↓

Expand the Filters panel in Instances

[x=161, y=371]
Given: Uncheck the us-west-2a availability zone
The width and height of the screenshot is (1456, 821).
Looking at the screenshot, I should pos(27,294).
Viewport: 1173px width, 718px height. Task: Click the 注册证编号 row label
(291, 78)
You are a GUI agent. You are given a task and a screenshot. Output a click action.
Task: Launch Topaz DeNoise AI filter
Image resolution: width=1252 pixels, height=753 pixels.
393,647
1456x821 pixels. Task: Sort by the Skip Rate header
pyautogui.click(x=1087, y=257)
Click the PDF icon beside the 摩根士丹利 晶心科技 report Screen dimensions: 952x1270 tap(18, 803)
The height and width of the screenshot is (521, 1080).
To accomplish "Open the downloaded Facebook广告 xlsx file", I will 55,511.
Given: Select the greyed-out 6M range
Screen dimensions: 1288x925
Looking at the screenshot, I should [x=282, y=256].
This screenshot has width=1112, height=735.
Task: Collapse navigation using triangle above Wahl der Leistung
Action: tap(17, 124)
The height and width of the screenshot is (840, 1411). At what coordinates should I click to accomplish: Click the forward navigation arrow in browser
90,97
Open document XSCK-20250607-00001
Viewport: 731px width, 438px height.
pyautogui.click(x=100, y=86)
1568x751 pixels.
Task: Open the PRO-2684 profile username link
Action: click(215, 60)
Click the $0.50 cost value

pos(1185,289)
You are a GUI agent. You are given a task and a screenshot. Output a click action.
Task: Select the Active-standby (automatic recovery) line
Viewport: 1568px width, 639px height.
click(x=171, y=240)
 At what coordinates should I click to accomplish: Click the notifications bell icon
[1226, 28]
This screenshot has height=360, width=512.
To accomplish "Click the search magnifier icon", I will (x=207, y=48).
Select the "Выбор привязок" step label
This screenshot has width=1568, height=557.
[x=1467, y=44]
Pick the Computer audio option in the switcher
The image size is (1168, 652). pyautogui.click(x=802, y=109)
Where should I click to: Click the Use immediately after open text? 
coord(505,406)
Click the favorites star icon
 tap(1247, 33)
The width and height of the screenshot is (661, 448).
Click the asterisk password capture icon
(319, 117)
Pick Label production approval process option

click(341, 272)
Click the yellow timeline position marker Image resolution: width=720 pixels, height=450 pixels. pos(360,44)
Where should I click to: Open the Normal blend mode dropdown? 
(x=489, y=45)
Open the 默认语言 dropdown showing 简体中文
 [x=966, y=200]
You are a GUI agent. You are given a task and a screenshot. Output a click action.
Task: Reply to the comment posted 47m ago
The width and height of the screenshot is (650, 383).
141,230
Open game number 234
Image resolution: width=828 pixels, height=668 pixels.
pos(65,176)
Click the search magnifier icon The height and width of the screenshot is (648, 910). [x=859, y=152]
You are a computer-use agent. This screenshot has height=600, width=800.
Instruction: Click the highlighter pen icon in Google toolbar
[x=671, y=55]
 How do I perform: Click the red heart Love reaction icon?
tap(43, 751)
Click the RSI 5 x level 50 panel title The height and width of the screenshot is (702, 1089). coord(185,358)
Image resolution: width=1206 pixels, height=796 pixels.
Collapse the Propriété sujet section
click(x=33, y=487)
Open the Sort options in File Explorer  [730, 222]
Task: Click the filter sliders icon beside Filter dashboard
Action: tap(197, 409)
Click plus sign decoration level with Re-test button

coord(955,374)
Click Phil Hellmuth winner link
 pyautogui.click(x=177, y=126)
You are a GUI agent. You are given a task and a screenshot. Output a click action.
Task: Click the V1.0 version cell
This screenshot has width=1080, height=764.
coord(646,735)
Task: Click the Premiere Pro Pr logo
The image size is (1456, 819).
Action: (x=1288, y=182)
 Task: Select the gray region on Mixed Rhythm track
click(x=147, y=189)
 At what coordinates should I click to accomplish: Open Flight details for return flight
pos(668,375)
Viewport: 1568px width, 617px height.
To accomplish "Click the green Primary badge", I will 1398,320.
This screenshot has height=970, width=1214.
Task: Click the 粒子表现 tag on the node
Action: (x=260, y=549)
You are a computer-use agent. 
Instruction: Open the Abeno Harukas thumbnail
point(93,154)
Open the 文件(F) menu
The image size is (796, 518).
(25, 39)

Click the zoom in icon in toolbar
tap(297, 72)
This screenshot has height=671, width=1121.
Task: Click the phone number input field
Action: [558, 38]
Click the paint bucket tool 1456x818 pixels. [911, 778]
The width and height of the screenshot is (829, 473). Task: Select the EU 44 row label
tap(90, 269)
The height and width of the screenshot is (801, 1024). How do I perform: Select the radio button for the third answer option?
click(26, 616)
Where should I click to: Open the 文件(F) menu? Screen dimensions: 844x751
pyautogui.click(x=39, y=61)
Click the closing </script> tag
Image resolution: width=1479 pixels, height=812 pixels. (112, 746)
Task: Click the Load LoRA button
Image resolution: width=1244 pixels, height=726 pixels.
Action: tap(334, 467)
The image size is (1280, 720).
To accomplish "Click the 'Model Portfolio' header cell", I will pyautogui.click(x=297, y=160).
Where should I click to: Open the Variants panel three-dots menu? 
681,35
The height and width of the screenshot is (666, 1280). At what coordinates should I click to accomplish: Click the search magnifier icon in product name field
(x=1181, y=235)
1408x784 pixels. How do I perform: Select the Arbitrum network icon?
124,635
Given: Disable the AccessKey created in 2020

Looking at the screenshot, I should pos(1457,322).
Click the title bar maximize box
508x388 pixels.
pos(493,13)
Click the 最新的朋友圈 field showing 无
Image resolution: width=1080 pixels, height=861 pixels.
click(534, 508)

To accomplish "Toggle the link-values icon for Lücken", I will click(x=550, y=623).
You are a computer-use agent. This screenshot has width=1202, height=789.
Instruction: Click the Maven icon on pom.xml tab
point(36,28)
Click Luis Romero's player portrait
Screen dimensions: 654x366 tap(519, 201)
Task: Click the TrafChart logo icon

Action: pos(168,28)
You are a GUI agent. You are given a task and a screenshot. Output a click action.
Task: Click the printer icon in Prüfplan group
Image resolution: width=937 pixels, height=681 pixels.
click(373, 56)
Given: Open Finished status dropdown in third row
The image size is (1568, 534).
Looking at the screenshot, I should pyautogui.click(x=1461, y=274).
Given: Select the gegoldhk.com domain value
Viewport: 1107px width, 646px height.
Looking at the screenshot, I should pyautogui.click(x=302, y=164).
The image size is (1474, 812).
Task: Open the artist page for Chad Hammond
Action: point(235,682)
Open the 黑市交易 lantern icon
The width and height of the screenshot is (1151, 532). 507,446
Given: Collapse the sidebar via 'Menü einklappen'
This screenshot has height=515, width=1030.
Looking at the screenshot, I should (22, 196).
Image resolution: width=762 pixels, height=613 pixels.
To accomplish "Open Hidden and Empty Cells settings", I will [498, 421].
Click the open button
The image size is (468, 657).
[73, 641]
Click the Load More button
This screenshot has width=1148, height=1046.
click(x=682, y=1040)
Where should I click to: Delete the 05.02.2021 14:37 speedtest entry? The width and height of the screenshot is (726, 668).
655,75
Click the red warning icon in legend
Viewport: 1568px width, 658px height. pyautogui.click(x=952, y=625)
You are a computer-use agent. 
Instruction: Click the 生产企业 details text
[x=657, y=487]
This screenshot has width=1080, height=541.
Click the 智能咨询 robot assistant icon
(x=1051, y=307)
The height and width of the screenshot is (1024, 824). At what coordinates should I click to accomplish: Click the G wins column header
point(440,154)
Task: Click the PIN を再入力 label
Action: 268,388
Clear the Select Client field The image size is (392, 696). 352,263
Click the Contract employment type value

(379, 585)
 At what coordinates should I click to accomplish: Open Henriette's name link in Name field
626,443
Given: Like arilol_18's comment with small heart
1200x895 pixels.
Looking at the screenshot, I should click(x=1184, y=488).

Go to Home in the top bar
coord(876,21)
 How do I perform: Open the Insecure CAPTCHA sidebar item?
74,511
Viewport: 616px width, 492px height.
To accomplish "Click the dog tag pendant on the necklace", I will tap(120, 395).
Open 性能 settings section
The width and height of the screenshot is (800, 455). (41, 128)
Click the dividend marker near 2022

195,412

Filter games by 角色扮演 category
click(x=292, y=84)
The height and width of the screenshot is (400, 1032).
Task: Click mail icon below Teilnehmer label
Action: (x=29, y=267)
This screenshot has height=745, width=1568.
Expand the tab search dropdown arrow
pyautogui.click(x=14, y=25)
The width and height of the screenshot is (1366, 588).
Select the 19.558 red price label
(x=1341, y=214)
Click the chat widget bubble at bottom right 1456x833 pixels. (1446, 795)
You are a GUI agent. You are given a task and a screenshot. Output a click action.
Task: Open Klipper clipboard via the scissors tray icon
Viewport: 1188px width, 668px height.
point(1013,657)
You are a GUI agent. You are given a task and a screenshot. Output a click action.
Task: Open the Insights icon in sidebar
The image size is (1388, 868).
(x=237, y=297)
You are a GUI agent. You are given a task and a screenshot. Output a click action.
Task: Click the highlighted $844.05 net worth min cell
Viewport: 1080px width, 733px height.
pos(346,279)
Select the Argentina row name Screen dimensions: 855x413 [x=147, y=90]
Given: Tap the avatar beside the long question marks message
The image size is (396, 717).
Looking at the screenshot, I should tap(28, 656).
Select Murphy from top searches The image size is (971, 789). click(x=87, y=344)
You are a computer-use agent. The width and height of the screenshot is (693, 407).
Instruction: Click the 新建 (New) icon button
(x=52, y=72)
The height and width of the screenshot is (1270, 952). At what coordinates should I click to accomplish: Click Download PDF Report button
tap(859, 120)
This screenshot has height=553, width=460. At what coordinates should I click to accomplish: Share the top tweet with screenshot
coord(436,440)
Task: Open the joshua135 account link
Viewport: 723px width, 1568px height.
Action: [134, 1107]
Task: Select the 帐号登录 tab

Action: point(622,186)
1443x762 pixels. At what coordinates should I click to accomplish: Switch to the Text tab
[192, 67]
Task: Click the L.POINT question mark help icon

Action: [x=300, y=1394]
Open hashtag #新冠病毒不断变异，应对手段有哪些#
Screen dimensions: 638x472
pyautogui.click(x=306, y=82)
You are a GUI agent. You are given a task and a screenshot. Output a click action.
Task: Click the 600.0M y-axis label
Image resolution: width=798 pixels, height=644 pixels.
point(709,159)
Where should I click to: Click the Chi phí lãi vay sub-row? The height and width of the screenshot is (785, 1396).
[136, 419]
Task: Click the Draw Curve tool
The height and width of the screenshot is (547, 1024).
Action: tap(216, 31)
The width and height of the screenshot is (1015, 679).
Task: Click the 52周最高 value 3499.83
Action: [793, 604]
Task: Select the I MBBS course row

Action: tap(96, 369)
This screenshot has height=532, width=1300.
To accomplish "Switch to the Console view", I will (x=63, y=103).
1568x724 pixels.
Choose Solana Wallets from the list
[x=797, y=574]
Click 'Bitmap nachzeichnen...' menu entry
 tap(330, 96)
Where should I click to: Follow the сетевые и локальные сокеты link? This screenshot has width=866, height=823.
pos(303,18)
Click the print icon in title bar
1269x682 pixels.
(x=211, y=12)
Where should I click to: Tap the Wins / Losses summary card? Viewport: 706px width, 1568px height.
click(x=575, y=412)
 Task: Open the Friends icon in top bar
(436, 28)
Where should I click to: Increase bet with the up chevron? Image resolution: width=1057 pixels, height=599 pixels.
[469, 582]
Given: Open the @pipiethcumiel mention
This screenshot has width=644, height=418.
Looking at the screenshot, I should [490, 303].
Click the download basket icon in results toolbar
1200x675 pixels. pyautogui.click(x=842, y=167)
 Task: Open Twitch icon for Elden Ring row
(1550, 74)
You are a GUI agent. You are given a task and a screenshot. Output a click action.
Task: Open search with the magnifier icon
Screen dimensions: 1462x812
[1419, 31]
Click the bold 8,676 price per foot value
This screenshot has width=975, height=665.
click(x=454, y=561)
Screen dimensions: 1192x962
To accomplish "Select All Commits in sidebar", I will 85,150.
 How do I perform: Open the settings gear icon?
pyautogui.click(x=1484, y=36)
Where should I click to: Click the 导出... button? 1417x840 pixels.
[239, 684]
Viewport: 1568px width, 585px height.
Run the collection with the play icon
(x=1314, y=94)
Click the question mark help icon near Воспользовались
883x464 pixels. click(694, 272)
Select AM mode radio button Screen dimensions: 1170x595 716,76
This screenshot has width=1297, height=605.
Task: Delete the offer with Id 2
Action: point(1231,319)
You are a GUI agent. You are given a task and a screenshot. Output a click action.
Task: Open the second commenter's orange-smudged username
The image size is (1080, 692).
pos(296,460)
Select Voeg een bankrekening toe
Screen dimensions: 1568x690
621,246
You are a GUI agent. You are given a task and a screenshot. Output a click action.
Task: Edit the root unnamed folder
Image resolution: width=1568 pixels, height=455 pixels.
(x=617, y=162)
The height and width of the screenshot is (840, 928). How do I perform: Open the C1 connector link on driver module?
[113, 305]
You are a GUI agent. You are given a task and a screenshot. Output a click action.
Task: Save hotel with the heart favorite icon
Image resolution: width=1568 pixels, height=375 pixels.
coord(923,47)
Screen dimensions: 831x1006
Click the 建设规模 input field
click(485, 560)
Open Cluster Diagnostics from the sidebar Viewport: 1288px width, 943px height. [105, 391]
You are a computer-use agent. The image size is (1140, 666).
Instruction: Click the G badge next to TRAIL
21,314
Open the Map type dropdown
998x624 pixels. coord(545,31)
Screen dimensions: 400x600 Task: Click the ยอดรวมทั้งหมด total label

↑

• **YOUR OBJECTIVE**:
Search the material above for the string "title". Show every line that holds it.

• **SOLUTION TO THIS PROBLEM**:
Click the RSI 5 x level 50 panel title The height and width of the screenshot is (702, 1089). coord(185,358)
Click the title bar maximize box
Click the print icon in title bar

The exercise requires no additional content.